Your online life requires that information about your digital assets and accounts (especially passwords) must be included as part of your comprehensive estate plan. In turn, this information must be kept up-to-date and made available to your executors (also known as personal representatives), financial agents and trustees.
Likely, the digital age will get only more complex. Forbes recently addressed this subject of digital assets in the context of postmortem planning in an article titled “Protect Digital Assets After Your Death.”
From simple email accounts to Twitter, Facebook, Pinterest and then all the way to investment and banking sites, each of these aspects of your online life contains information that can be of immeasurable value economically or sentimentally.

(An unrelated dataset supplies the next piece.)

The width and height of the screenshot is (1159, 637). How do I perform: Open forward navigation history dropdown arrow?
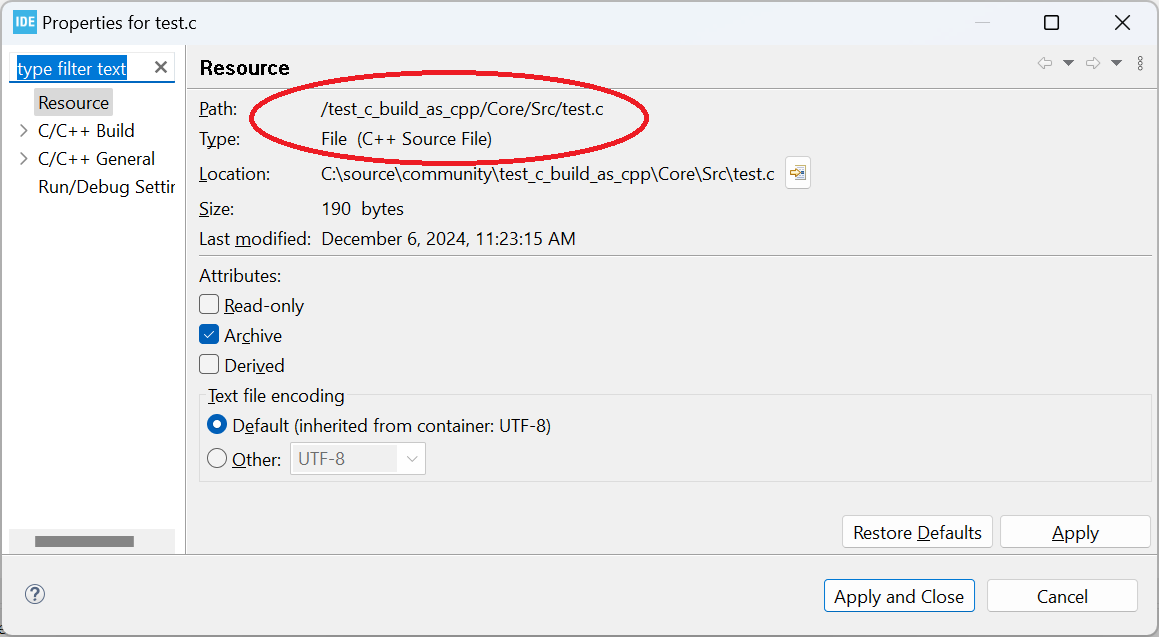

For example, what about your iTunes music collection or Kindle book collection? On the other hand, if your digital information is not secured postmortem, then it could become a liability in terms of identity theft.
Do not expect any help at common law either. These are largely uncharted legal waters. In fact, internet companies themselves are only just now starting to address this issue.
Bottom line: without a comprehensive list of accounts and passwords, executors, trustees and even heirs might have a hard time accessing, continuing and/or closing your accounts.
Remember: When making your financial, tax and estate plans, don't go it alone. Be sure to engage competent professional counsel.
Reference: Kiplinger (May 2013) “Protect Digital Assets After Your Death”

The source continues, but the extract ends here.